La glottoplastie de Wendler. La thyroplastie de relaxation. Ou encore… du Botox dans les cordes vocales. Rien n’arrête la chirurgie (esthétique). Une voix trop grave, ou bien trop perçante? Ces opérations promettent d’atteindre le timbre espéré (et, accessoirement, de soigner des pathologies). Ainsi, en Corée, selon un reportage de France Inter, certaines patientes sollicitent un médecin pour devenir moins rauques, «car les Coréens préfèrent les femmes avec une voix douce et aiguë», dixit le docteur Ahn.

En Europe, ce serait plutôt l’inverse. Dans son ouvrage Une voix à soi (éd. Guy Trédaniel, 2024), Aline Jalliet décrit comment l’aigu n’est plus le bienvenu.
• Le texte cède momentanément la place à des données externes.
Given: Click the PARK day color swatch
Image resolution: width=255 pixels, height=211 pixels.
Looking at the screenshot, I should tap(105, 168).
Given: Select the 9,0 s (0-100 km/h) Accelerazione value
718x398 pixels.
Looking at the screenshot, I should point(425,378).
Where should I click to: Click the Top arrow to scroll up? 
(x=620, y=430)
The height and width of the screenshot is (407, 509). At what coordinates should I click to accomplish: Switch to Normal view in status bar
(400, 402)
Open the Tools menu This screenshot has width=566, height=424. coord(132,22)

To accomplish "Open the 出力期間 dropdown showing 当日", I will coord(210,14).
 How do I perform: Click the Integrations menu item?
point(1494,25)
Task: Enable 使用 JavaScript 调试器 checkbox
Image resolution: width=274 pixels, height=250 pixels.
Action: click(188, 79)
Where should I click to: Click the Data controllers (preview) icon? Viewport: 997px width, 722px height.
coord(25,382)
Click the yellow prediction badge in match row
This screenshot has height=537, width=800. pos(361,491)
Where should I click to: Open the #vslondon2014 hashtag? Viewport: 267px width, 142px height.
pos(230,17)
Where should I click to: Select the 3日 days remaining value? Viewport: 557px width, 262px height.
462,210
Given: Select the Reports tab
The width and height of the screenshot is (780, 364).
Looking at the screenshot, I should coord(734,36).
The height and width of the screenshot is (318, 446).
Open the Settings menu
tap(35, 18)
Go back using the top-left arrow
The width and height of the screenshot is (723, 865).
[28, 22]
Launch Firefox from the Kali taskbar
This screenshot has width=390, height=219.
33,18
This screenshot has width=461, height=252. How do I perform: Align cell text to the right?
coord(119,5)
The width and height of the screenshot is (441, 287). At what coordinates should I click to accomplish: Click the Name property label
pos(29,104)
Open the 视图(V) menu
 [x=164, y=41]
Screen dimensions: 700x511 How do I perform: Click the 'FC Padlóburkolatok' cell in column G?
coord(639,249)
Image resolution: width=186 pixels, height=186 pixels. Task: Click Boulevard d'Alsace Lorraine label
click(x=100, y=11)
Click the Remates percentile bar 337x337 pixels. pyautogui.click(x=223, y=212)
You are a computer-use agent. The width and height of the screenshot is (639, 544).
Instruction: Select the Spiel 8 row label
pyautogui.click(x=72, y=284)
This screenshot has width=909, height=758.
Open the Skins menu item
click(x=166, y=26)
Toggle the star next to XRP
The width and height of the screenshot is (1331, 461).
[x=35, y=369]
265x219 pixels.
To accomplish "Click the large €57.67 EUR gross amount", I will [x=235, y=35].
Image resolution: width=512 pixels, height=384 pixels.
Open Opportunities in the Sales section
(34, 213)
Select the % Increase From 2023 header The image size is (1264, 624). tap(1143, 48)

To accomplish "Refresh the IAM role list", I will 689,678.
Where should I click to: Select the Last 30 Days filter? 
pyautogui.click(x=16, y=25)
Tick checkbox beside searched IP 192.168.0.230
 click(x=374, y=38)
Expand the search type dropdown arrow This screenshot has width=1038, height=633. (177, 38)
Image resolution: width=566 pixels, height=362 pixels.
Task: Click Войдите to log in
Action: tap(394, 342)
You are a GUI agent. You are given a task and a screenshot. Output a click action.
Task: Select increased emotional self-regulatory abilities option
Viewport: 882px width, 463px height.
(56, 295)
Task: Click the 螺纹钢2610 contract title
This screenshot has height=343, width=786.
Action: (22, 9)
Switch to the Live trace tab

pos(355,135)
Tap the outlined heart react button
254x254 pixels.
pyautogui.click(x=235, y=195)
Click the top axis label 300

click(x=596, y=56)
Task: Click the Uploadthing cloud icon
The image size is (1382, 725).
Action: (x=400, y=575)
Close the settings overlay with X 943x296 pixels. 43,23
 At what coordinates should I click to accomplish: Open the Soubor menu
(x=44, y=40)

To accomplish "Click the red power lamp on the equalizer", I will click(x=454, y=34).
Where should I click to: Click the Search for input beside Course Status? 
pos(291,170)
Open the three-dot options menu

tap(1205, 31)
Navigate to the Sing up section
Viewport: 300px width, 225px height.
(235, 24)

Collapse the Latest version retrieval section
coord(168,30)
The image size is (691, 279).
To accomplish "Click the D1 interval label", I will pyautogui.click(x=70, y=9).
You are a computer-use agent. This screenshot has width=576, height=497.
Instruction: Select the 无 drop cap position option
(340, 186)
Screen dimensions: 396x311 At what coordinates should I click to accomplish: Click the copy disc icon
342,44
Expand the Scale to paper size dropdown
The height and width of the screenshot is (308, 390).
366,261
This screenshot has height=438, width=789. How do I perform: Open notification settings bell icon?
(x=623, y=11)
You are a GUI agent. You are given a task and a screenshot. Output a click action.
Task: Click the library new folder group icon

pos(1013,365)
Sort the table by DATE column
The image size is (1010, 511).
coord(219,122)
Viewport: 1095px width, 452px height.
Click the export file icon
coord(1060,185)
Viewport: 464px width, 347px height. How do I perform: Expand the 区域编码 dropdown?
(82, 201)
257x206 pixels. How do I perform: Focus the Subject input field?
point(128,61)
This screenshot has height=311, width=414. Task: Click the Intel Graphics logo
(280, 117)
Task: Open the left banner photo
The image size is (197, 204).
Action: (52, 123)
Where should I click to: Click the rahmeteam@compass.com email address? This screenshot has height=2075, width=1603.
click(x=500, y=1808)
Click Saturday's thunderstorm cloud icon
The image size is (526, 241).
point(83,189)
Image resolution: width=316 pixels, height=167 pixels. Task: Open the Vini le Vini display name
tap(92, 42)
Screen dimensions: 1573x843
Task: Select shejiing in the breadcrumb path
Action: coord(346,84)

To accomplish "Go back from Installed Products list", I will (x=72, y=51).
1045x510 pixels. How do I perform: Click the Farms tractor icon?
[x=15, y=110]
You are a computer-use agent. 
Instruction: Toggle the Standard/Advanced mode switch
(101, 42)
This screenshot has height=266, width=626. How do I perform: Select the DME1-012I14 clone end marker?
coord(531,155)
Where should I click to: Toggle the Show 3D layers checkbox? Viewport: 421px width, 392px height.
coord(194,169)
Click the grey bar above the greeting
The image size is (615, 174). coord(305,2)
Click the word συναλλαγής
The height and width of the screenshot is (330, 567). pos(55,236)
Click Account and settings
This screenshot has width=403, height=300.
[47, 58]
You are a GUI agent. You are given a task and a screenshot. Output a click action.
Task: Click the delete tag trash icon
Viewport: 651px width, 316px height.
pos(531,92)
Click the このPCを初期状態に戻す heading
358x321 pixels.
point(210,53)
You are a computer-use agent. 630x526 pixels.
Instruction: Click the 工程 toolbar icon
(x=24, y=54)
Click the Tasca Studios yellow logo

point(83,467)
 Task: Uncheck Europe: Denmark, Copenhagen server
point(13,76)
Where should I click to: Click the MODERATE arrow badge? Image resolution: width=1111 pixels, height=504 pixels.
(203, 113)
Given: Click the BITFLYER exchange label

Pour les auditeurs («une règle ancestrale de la radio veut que l’on ne diffuse jamais plus de deux voix de femmes à la suite», trop agaçantes, nasillardes, hystériques, paraît-il), comme pour les locutrices: les voix des femmes auraient tendance à devenir de plus en plus graves au fil des années, selon une étude australienne qui les avait étudiées entre 1945 et 1993.

Aline Jalliet, coach vocale ayant accompagné quelques personnalités politiques ou entrepreneuriales désireuses de trouver le bon ton, confie avoir elle-même eu tendance à baisser de quelques Hertz, pour «gagner en crédibilité, légitimité… puissance». A la Margaret Thatcher, qui avait suivi des cours en la matière. Histoire de paraître plus autoritaire.

Toutes des chouineuses. Des chieuses. Avec leurs voix de crécelles.

«Les stéréotypes auditifs continuent encore trop souvent à piéger la voix des femmes à leur insu», écrit la coach. Comme un brouilleur d’ondes qui empêche d’entendre, ou plutôt d’écouter, ce qu’elles racontent. Même quand elles braillent. En 2016, une étude franco-britannique avait ainsi révélé que les intentions attribuées à… des cris de bébés étaient différentes selon le sexe supposé du poupon. Ainsi, les pleurs des «fillettes» (qui n’en étaient d’ailleurs pas toujours) étaient souvent considérés comme moins justifiés, ne traduisant pas de réel inconfort.

Toutes des chouineuses. Des chieuses. Avec leurs voix de crécelles. Ou de poissonnières, comme ses congénères aimaient qualifier celle d’Edith Cresson, l’unique Première ministre française au début des années 1980. Quelles insultes la socialiste Laurette Onkelinx n’avaient pas dû subir, alors qu’elle était cheffe de groupe de l’opposition à l’époque de la suédoise (gouvernement MR-N-VA). «Je ne suis pas une hystérique», avait-elle dû se justifier, pour avoir trop crié lors de ses interventions.

Ce n’est en général pas (plus) la «présence» d’une femme qui dérange. Mais bien sa prise de parole. «On aime bien l’image des femmes, mais pas le son», pour paraphraser l’ancienne ministre française des Sports, Chantal Jouanno.

Une seule voix d’homme (cf. PPDA, Depardieu, Polanski, Jacquot…) a la capacité de réduire au silence celles de nombreuses femmes… pour autant qu’elle ne sonne pas trop aiguë, donc féminine, bien sûr! Car elle reste associée à la légitimité, la crédibilité, donc la vérité. Elle a l’habitude d’être entendue, elle ne craint de s’exprimer. Rien d’étonnant à la mode du vocal fry, comme disent les Américains, soit la tendance, côté féminin, à comprimer ses cordes vocales pour parler deux octaves sous la fréquence habituelle. Soit se rapprocher de la tonalité des hommes… pour être mieux entendues. Une victoire de la masculinité hégémonique sur toute la fréquence.